◆ **ТЕКСТ ДОКУМЕНТА**
По словам Пудовкина, Осип Брик дал ему не сценарий, а всего лишь синопсис на трех-четырех машинописных страницах. Материализовать этот замысел позволили размышления о солдате, который вначале, переходя улицу, старается не запачкать сапоги, а потом, после казни монгола, шлепает по грязи на той же улице, даже не замечая этого.

Гениальность Пудовкина в этих трех фильмах, объединенных темой пробуждения сознания, предстает перед нами более отчетливо, если всегда помнить об этой сцене. Изобразительной деталью режиссер материализует мысль, сильное и сложное чувство, не испытывая необходимости в речевом сопровождении. Но и диалог, зафиксированный в субтитрах, имел большое значение для немых фильмов — актеры как бы произносили слова. Это позволило впоследствии с полным основанием озвучить «Потомка Чингис-хана».

◆ **СТРОКИ ДАННЫХ**
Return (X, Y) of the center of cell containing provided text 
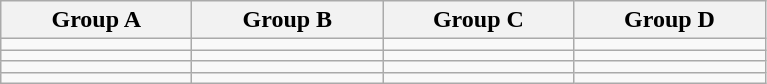
Group D (670, 20)
Group A (96, 20)
Group C (478, 20)
Group B (288, 20)
Determine the [x, y] coordinate at the center of the cell enclosing the given text.  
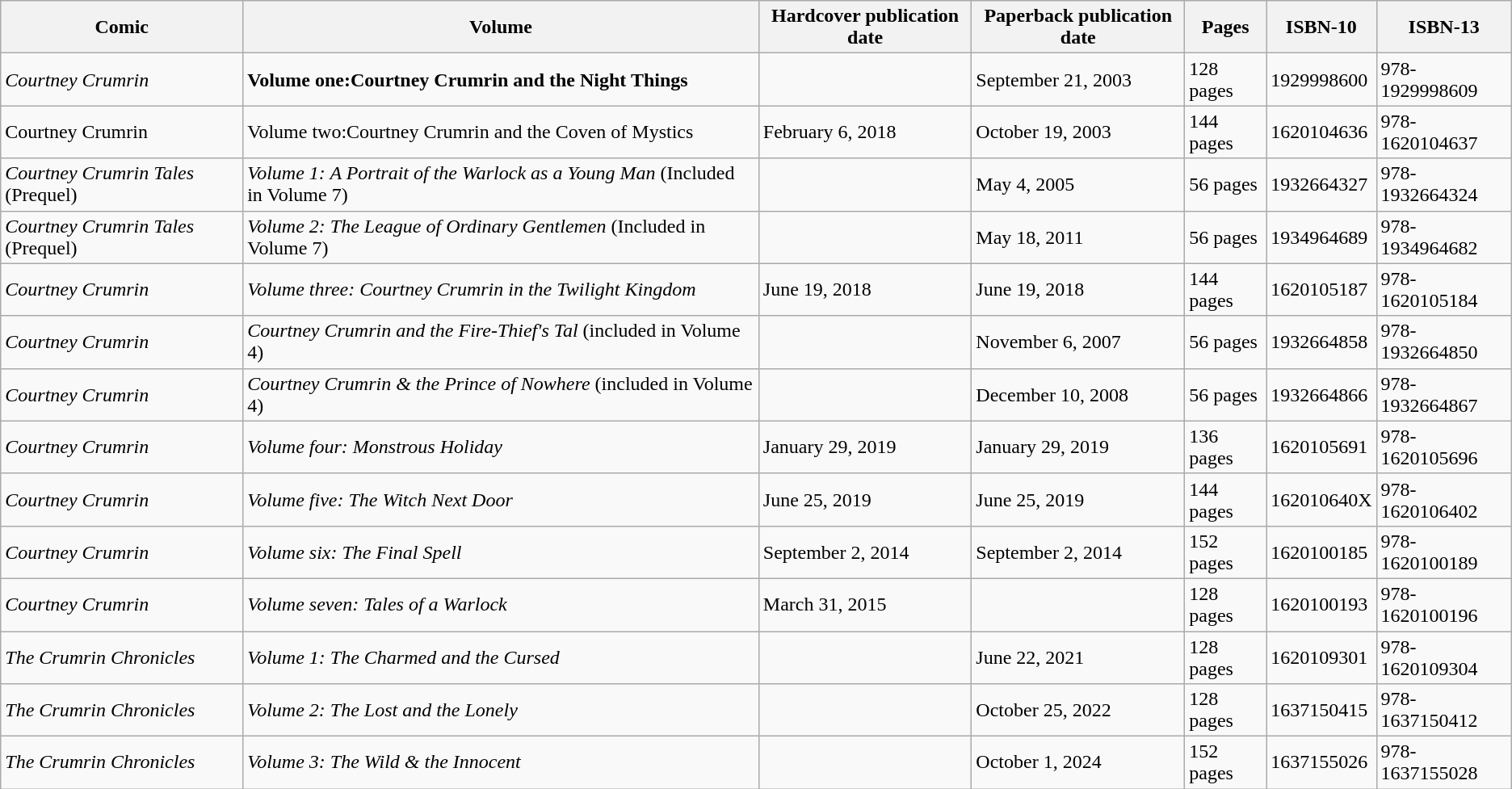
1620109301 [1321, 657]
Volume one:Courtney Crumrin and the Night Things [501, 79]
May 18, 2011 [1078, 237]
October 25, 2022 [1078, 711]
1932664327 [1321, 184]
Volume seven: Tales of a Warlock [501, 604]
978-1620100196 [1444, 604]
978-1932664867 [1444, 394]
February 6, 2018 [865, 132]
978-1637150412 [1444, 711]
November 6, 2007 [1078, 342]
1620105691 [1321, 447]
Volume 2: The League of Ordinary Gentlemen (Included in Volume 7) [501, 237]
1620100193 [1321, 604]
Volume three: Courtney Crumrin in the Twilight Kingdom [501, 289]
1637150415 [1321, 711]
1934964689 [1321, 237]
162010640X [1321, 499]
Paperback publication date [1078, 27]
October 1, 2024 [1078, 762]
Volume six: The Final Spell [501, 552]
March 31, 2015 [865, 604]
978-1934964682 [1444, 237]
Volume 2: The Lost and the Lonely [501, 711]
September 21, 2003 [1078, 79]
Hardcover publication date [865, 27]
978-1620106402 [1444, 499]
1929998600 [1321, 79]
May 4, 2005 [1078, 184]
978-1620104637 [1444, 132]
ISBN-10 [1321, 27]
978-1620109304 [1444, 657]
978-1637155028 [1444, 762]
978-1929998609 [1444, 79]
1620100185 [1321, 552]
Volume two:Courtney Crumrin and the Coven of Mystics [501, 132]
1620104636 [1321, 132]
Volume five: The Witch Next Door [501, 499]
ISBN-13 [1444, 27]
1932664866 [1321, 394]
October 19, 2003 [1078, 132]
Courtney Crumrin and the Fire-Thief's Tal (included in Volume 4) [501, 342]
Pages [1226, 27]
Courtney Crumrin & the Prince of Nowhere (included in Volume 4) [501, 394]
978-1620105184 [1444, 289]
1637155026 [1321, 762]
Volume 1: The Charmed and the Cursed [501, 657]
978-1620100189 [1444, 552]
Volume 3: The Wild & the Innocent [501, 762]
December 10, 2008 [1078, 394]
978-1932664324 [1444, 184]
978-1620105696 [1444, 447]
136 pages [1226, 447]
Comic [122, 27]
1932664858 [1321, 342]
Volume [501, 27]
1620105187 [1321, 289]
Volume four: Monstrous Holiday [501, 447]
Volume 1: A Portrait of the Warlock as a Young Man (Included in Volume 7) [501, 184]
978-1932664850 [1444, 342]
June 22, 2021 [1078, 657]
Determine the (X, Y) coordinate at the center of the cell enclosing the given text.  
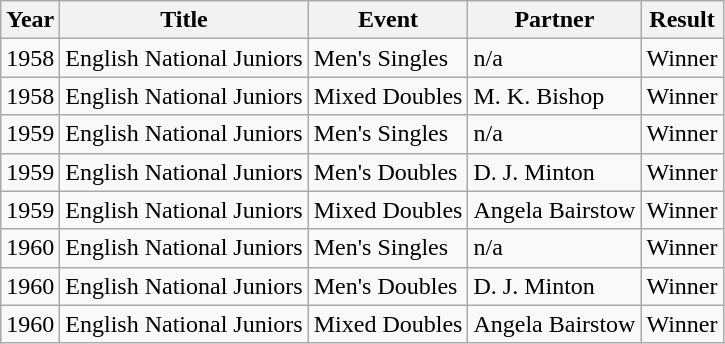
Title (184, 20)
M. K. Bishop (554, 96)
Year (30, 20)
Result (682, 20)
Partner (554, 20)
Event (388, 20)
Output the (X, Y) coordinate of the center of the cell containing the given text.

◆ **КОРОТКАЯ ЗАДАЧА**
Повторите дословно фрагмент текста документа, начиная со слов «По словам Пудовкина, Осип» и продолжая до слов «не замечая этого.» включительно. Отвечайте только по тексту документа.

◆ **ОТВЕТ НИЖЕ**
По словам Пудовкина, Осип Брик дал ему не сценарий, а всего лишь синопсис на трех-четырех машинописных страницах. Материализовать этот замысел позволили размышления о солдате, который вначале, переходя улицу, старается не запачкать сапоги, а потом, после казни монгола, шлепает по грязи на той же улице, даже не замечая этого.